D-FOT User Guide

Overview

Dynamic Feedback-directed Optimization Tool (D-FOT) aims to enable automatic and seamless feedback-directed optimizations for applications, improving both usability and performance. The framework is planned to support two types of dynamic optimizations: startup time optimization and runtime optimization. Currently, startup time optimization has been implemented based on the oeAware online tuning framework. Startup time optimization: During application running, sampling and feedback-directed optimization are automatically performed. Once optimization is complete, the optimized version is automatically used in the next startup without requiring any user intervention. After a restart, the application is automatically launched with the optimized version. Runtime optimization: During application running, sampling and feedback-directed optimization are automatically performed. No user intervention is required. The optimized version can be enabled after minimal interruptions.

Software Architecture Description

The framework consists of the following modules:

  • Sampling data processing based on libkperf
  • sysboost-based startup handover and binary optimization
  • Binary feedback optimization based on llvm-bolt
  • Implementation of the oeAware tuning plugin dfot_tuner_sysboost

Dependency Items

OS requirements: Currently, openEuler 22.03 LTS SP4 and openEuler 25.03 are supported. The following dependent components can be installed using yum.

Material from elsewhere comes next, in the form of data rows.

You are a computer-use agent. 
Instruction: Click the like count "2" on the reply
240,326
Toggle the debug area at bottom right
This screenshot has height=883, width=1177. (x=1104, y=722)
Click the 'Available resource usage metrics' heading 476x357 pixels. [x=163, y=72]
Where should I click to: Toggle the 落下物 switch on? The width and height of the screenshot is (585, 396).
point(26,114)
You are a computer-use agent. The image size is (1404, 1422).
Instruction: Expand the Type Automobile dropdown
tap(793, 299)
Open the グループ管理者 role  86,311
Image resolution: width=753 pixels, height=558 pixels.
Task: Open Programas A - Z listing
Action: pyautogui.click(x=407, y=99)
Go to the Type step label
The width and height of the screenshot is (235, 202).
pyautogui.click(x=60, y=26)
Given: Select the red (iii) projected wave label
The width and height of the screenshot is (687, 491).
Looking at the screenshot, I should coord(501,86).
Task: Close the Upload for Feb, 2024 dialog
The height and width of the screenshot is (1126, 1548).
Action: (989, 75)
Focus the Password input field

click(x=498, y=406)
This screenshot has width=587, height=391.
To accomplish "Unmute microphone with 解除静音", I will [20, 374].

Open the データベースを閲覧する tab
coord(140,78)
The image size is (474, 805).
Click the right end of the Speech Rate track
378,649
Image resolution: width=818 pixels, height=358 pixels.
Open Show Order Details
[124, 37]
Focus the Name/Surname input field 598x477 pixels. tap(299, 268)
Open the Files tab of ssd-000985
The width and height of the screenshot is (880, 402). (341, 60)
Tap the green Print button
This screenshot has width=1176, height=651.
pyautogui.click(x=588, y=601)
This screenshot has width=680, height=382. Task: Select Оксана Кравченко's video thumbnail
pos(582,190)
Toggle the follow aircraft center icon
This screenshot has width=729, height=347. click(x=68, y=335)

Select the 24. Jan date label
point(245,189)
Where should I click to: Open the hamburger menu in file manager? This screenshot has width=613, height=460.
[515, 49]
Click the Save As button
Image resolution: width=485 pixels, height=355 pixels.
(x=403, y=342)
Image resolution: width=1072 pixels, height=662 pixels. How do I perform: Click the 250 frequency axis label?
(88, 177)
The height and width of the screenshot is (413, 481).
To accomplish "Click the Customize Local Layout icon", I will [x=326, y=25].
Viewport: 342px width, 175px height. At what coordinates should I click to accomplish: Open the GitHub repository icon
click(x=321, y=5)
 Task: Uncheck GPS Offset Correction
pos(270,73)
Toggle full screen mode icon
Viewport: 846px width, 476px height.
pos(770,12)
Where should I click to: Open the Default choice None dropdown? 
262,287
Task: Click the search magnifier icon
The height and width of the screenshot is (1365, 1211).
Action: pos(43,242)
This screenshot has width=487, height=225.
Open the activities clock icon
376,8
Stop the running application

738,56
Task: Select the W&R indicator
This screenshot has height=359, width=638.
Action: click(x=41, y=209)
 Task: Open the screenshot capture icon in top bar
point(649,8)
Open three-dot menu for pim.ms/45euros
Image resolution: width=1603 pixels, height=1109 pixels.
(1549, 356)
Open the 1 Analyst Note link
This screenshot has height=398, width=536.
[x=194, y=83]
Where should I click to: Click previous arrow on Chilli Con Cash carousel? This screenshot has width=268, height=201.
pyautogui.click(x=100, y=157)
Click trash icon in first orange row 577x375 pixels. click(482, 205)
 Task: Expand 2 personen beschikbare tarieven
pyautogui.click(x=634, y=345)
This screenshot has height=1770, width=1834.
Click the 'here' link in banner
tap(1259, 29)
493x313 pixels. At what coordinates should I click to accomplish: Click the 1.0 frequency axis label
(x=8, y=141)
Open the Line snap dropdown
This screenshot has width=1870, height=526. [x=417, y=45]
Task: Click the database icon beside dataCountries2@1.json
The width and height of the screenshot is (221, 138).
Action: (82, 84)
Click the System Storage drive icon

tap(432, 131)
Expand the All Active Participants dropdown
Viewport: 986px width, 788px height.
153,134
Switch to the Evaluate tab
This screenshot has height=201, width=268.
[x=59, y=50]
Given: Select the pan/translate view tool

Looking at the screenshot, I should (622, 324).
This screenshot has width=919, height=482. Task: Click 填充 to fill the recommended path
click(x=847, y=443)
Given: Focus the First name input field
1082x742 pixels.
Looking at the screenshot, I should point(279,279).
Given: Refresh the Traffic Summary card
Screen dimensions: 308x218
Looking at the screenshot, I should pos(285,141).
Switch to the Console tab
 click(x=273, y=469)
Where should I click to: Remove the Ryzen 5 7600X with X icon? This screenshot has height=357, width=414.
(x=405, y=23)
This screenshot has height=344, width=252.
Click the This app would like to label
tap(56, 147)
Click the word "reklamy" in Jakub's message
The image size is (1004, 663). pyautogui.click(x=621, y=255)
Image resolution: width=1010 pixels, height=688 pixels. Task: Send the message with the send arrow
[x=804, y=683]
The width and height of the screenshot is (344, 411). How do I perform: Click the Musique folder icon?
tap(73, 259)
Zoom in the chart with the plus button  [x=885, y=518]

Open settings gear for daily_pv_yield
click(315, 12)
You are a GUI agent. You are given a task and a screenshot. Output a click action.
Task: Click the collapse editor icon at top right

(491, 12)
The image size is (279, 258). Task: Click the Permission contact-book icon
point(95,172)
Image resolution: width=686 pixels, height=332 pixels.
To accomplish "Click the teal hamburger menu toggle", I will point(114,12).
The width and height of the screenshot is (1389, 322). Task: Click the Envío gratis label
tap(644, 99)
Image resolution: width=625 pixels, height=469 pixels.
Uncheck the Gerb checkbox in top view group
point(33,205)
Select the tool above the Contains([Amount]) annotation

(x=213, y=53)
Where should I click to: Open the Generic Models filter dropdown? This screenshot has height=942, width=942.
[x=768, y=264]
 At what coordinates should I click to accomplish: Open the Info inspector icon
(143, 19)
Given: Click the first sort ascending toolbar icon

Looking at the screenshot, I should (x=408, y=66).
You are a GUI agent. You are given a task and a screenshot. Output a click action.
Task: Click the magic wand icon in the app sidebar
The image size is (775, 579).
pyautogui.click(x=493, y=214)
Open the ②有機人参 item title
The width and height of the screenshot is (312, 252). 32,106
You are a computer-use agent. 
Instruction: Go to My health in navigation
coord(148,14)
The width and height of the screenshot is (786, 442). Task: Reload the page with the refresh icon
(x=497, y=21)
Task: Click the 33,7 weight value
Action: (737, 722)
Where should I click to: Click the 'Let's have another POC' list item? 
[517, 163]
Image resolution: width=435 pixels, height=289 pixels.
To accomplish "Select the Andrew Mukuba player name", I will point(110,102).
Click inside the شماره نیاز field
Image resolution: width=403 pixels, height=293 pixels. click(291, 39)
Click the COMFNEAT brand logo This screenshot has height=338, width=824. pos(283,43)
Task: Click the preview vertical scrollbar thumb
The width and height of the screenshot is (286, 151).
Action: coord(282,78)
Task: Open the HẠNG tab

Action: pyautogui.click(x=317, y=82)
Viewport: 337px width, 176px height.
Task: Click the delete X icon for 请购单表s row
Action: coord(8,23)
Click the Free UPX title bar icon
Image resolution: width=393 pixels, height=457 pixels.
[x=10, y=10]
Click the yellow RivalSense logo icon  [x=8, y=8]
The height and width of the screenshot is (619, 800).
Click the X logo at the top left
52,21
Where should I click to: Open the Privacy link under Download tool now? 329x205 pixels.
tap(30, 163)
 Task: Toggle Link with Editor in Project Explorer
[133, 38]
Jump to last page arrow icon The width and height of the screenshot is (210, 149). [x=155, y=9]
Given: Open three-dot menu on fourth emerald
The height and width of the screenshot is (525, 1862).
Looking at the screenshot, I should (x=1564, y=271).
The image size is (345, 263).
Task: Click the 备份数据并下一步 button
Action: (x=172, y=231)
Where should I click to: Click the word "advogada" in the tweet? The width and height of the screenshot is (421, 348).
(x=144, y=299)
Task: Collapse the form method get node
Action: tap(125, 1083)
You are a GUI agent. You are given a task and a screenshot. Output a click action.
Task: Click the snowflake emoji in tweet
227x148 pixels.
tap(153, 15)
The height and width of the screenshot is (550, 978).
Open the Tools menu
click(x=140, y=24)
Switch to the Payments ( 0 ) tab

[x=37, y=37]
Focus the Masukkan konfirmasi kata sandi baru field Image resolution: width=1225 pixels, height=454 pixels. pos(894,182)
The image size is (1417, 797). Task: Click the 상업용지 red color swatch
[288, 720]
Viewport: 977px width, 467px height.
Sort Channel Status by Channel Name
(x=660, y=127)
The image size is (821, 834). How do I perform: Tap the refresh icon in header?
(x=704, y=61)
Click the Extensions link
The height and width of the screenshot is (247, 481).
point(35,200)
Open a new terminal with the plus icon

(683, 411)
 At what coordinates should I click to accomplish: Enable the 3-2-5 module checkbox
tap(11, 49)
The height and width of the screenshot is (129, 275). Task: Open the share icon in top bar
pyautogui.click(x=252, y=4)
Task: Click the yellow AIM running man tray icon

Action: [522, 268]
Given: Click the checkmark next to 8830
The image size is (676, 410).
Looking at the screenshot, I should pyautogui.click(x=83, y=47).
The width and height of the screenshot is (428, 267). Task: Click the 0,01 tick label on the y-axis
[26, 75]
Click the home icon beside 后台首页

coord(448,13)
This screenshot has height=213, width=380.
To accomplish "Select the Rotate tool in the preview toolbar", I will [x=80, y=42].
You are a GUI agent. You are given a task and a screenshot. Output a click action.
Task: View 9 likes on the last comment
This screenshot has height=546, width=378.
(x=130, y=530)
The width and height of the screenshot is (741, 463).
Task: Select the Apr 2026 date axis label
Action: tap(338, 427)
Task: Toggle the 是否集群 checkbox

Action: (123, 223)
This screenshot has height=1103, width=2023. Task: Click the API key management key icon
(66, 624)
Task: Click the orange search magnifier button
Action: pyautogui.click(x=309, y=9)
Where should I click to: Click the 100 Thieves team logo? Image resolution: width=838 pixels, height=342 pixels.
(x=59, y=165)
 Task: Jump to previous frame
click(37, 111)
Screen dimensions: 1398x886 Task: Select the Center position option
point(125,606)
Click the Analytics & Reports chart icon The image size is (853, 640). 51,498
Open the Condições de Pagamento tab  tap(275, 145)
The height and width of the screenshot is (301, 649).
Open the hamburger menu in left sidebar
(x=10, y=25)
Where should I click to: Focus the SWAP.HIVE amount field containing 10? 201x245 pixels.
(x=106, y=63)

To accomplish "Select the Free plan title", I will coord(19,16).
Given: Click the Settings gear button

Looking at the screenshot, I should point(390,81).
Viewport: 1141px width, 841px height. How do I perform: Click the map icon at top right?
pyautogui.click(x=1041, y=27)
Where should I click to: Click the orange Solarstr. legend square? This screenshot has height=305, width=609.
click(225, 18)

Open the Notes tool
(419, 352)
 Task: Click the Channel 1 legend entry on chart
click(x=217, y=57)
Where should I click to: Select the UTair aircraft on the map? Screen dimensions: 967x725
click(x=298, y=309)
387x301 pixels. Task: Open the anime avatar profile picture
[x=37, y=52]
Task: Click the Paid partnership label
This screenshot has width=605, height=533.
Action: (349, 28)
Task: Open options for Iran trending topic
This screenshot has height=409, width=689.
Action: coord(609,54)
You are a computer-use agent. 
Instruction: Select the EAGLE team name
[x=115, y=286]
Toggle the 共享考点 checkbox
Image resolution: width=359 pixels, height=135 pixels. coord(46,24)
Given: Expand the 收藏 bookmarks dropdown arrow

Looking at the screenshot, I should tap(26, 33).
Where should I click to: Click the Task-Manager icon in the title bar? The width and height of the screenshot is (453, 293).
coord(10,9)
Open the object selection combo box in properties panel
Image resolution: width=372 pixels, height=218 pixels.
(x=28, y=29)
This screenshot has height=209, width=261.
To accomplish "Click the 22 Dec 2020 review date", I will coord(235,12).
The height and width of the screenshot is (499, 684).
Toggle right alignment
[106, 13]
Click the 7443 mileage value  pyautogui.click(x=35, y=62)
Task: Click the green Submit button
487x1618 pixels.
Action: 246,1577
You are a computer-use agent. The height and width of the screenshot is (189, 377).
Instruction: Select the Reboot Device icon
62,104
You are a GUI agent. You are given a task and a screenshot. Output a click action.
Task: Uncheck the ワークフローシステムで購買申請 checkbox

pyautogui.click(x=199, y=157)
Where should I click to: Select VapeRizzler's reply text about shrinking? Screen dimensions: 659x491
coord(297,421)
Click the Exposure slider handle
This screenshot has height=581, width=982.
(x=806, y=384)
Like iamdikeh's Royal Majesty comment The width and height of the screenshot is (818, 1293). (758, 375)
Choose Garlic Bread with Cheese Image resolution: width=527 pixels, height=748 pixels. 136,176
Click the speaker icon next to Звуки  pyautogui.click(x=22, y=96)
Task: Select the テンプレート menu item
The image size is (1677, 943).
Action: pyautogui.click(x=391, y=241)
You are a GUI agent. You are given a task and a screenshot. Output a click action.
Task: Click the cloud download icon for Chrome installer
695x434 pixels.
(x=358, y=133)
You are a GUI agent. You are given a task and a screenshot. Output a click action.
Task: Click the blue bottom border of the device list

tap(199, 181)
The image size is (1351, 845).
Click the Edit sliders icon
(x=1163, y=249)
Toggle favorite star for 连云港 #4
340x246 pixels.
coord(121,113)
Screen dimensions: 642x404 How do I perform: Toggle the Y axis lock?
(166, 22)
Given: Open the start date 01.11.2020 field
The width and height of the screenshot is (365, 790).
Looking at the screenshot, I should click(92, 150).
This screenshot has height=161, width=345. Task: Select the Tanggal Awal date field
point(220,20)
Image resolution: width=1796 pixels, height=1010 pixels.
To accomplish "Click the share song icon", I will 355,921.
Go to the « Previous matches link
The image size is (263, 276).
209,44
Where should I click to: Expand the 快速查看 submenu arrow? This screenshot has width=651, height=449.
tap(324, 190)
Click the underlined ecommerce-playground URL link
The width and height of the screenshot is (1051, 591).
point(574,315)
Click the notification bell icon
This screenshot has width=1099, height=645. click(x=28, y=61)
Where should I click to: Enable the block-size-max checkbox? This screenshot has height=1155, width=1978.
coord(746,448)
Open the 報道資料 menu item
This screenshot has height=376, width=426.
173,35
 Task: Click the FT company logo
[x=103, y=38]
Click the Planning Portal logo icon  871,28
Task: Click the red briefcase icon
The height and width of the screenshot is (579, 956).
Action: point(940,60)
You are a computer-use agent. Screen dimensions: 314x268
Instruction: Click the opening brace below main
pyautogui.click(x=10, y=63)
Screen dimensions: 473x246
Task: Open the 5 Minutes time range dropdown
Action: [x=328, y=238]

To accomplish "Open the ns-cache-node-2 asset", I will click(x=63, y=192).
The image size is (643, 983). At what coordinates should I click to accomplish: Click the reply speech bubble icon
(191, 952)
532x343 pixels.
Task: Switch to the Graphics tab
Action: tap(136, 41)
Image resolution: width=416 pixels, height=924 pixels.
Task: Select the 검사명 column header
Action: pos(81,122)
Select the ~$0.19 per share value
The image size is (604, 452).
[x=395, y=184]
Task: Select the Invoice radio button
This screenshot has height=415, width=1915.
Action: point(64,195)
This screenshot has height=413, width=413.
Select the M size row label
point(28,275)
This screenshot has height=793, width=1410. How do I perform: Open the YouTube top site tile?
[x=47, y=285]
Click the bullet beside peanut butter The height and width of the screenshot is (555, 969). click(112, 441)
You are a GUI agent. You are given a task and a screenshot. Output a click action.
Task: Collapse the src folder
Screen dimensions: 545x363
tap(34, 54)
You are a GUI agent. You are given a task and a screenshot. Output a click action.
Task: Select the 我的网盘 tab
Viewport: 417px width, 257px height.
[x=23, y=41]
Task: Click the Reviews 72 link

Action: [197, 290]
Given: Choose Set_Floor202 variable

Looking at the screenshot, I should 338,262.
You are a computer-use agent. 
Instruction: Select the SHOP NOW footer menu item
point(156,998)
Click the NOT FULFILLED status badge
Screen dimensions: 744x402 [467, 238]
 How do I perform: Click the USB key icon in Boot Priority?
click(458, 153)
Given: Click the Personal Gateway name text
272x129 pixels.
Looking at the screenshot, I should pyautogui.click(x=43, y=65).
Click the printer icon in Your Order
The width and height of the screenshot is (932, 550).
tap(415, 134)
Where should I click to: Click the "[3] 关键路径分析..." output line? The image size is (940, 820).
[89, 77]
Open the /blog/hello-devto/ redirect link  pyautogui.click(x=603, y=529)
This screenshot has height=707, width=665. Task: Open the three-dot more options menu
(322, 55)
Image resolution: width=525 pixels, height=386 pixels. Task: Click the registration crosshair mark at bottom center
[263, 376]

ComponentCode RepositoryDescription
oeAware-managerhttps://gitee.com/openeuler/oeAware-managerOnline transparent service tuning framework
libkperfhttps://gitee.com/openeuler/libkperfLightweight in-memory collection tool
sysboosthttps://gitee.com/openeuler/sysboostMicroarchitecture tuning tool
llvm-bolthttps://gitee.com/src-openeuler/llvm-boltBinary optimizer

Procedure

Prerequisites for Applications to Be Optimized

  1. The binary to be optimized must contain relocation information. For self-compiled software, the -Wl,-q linker option must be added during compilation. For example, for MySQL, add cmake .. -DCMAKE_INSTALL_PREFIX=/usr/local/mysql -DBUILD_CONFIG=mysql_release -DWITH_BOOST=../boost -DCMAKE_C_LINK_FLAGS="-Wl,-q" -DCMAKE_CXX_LINK_FLAGS="-Wl,-q". For openEuler software packages, the relocation package of the corresponding application will be provided and can be directly installed.
  2. Check whether the target binary contains relocation information: When the -Wl,-q linker option is effective, the binary will include RELA sections. You can check this using readelf -SW /path/to/bin. For example, in MySQL, before adding the option, only the .rela.dyn and .rela.plt sections exist. After option addition, more than 10 RELA sections appear, including .rela.text and .rela.eh_frame. If -Wl,-q is not effective, when manual perf sampling and perf2bolt are performed or llvm-bolt is used to perform optimization (with or without sysboost), the alarm BOLT-WARNING: non-relocation mode for AArch64 is not fully supported is reported.

D-FOT Preparations

Install D-FOT using yum or build it from the source code using the following commands. (If libkperf or oeAware-manager is also built from the source code, you need to specify the library and include path when running cmake.)

shell
cd D-FOT
mkdir build && cd build
cmake ../ -DCMAKE_BUILD_TYPE=RelWithDebInfo -DCMAKE_SKIP_RPATH=TRUE
make -j`nproc`

cp build/libdfot.so /lib64/oeAware-plugin/
chmod 440 /lib64/oeAware-plugin/libdfot.so
mkdir -p /etc/dfot/
cp configs/dfot.ini /etc/dfot/

Configuration Modification

Modify /etc/dfot/dfot/ini. The configuration items can be set according to the following description. Public configuration: [general]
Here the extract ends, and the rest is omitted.